While they are the only company to seek a patent for psilocybin and psilocin for weight loss, NeonMind is just one part of a larger trend among companies looking to enter the psychedelic space with exclusive access to specific treatments. Most notable, perhaps, has been the patent recently granted to Compass Pathways for the use of psilocybin to treat depression.
“There’s a consumer shift to more natural, better approaches that are based on science,” says Smith, pointing out an increasing trend of patients seeking holistic alternatives to the once-daily pill. As the former chairman of the board at Johnson & Johnson, Smith says he’s even seen big pharma attempt to make the same shift with J&J focused on bringing Spravato, or esketamine (a form of ketamine), into the marketplace for depression. Smith also notes that his move away from one of the largest pharmaceutical companies in the world and into psychedelics was not a quick decision having been particularly inspired by the way in which ketamine helped to treat his brother.

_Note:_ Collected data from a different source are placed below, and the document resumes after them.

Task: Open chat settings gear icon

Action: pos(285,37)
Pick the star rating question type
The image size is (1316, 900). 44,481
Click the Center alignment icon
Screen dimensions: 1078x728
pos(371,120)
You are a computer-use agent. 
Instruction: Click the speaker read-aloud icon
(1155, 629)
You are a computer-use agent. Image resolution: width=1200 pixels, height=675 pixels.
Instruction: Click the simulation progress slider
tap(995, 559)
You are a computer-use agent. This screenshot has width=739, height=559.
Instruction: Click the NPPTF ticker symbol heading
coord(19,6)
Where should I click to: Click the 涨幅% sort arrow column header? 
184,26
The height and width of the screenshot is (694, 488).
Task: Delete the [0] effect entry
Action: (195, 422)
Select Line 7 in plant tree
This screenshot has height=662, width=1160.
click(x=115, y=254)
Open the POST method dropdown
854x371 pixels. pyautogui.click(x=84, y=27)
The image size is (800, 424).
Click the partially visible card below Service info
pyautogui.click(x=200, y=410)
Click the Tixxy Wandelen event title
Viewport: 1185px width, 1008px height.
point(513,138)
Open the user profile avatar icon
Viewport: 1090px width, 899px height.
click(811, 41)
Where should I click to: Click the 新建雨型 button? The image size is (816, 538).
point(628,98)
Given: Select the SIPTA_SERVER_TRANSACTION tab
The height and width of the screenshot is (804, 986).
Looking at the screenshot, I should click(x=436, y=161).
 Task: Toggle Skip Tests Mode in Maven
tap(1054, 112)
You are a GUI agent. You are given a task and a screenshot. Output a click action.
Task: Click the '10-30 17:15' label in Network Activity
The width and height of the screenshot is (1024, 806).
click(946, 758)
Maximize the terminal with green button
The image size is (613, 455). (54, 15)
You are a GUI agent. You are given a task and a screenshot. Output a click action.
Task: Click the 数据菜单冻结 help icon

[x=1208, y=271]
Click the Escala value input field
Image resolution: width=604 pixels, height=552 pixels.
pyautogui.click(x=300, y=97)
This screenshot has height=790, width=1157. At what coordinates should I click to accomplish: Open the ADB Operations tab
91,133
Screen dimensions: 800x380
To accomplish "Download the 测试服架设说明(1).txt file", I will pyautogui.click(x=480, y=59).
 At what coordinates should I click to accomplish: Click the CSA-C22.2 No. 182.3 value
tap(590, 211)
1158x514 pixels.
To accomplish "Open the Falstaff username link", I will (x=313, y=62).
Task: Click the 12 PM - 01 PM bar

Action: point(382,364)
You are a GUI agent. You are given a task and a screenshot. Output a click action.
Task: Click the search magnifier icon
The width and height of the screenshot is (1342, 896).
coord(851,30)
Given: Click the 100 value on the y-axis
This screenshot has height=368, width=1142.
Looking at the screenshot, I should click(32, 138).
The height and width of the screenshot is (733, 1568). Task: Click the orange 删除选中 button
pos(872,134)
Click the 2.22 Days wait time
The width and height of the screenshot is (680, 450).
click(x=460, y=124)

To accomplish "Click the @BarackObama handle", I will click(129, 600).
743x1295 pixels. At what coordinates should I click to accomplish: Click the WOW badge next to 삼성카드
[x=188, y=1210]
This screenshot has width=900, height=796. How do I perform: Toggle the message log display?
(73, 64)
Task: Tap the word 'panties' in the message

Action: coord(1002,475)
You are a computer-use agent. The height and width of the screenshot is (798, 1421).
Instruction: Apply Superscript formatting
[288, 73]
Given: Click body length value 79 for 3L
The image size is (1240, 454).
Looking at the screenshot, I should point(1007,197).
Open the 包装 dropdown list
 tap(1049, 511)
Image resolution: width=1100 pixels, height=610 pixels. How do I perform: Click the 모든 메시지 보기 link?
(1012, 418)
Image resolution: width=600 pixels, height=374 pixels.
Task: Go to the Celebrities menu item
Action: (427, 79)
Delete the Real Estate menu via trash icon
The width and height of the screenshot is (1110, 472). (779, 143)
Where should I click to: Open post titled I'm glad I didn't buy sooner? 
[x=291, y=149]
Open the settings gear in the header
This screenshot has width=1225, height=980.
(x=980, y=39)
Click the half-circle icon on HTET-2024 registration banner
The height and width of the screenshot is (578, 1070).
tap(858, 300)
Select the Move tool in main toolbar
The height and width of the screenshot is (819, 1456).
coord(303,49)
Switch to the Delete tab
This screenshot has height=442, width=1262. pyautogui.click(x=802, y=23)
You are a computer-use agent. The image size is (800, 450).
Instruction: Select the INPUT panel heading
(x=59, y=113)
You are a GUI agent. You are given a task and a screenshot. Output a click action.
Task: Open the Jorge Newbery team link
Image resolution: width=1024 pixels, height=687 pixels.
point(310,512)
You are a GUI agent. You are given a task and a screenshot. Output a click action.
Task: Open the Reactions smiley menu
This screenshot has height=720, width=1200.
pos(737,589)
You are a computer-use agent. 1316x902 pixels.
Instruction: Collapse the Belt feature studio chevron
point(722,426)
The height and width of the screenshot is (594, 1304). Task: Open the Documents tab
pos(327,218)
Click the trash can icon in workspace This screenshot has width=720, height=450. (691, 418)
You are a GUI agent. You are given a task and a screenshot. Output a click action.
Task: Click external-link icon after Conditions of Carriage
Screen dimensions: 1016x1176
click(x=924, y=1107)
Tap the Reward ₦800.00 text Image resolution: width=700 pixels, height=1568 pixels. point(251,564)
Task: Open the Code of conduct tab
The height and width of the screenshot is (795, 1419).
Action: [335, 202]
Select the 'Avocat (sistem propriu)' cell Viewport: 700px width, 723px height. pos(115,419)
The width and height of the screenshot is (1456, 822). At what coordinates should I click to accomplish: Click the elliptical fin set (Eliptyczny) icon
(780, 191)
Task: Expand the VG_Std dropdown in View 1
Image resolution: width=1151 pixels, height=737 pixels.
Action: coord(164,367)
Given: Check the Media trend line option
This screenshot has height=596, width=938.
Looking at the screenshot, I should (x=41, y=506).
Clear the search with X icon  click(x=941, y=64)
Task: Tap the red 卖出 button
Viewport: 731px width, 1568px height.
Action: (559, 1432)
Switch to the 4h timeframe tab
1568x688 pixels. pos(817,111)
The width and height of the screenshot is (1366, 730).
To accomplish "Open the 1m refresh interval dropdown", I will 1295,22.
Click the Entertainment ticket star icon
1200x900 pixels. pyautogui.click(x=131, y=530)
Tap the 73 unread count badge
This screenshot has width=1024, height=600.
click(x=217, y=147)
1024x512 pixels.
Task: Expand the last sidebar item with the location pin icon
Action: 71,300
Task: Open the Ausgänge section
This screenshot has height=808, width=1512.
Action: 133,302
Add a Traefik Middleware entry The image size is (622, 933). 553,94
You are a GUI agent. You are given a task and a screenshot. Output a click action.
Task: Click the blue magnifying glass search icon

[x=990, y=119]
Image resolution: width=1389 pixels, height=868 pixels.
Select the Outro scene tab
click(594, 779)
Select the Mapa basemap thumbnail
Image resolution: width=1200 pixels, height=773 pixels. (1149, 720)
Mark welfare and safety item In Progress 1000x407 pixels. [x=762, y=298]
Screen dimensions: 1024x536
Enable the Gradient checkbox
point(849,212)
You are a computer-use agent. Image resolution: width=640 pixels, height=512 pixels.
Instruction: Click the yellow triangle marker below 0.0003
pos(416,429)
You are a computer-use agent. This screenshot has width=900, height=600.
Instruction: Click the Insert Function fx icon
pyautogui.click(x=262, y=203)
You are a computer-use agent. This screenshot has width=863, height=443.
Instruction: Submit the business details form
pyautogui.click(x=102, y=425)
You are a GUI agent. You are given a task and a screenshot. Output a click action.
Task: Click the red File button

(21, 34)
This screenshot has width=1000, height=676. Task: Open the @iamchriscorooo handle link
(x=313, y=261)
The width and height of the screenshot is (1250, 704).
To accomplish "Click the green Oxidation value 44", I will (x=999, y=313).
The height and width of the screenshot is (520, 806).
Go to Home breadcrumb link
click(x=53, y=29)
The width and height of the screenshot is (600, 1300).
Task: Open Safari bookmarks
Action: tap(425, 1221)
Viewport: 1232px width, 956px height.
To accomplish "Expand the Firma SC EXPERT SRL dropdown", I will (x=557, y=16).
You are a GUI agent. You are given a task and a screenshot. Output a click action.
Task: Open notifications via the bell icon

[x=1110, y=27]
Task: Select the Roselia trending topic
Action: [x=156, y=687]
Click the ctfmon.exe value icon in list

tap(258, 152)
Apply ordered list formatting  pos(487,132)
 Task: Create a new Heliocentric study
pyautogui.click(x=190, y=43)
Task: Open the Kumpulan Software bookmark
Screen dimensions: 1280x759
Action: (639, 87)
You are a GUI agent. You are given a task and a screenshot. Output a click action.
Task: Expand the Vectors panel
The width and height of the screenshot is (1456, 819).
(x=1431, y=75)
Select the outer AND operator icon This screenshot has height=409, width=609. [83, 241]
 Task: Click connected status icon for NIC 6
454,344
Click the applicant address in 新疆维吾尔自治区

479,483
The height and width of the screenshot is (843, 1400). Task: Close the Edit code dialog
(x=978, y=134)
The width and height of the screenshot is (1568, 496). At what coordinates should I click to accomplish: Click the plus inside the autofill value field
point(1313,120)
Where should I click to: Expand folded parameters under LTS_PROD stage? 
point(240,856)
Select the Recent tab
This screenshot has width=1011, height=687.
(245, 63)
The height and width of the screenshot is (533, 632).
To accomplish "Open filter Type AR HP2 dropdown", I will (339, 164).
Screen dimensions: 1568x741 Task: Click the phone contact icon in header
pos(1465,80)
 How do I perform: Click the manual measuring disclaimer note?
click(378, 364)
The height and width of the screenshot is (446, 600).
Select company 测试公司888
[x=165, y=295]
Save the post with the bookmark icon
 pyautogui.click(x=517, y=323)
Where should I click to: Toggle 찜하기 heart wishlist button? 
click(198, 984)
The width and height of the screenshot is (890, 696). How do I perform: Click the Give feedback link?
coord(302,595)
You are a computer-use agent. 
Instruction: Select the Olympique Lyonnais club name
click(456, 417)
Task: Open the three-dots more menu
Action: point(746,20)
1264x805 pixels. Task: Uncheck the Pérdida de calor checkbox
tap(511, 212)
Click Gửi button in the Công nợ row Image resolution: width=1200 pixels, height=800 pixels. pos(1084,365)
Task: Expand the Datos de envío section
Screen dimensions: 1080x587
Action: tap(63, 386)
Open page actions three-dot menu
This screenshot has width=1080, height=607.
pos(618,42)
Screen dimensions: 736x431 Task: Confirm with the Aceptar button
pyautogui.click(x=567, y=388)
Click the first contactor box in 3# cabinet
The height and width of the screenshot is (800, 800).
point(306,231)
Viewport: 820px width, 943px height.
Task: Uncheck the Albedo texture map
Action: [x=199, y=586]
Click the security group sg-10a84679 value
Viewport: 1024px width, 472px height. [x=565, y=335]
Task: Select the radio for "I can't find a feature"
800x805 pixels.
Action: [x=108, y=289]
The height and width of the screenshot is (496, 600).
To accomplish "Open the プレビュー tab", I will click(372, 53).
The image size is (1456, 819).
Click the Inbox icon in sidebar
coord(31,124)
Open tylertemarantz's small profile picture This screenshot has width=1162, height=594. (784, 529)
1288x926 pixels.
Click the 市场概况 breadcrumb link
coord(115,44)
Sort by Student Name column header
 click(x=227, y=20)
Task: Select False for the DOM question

Of course, as Smith left Johnson & Johnson in May of 2019, the company had been dealing with lawsuits for everything from cancer allegedly caused by their talcum powder to the companies role in distributing opioids that contributed to the current crisis. For his part, Smith has shown support for changing the way in which his industry works as early as 2015, arguing for stricter regulations over companies that produce a massive amount of consumer products like J&J.
Miro Tomoski is a Canadian journalist reporting on politics and drug policy. His highway journalism covers American presidential campaigns as well as legalization efforts across the U.S. and Canada. Follow him on the road, on Instagram and on Twitter.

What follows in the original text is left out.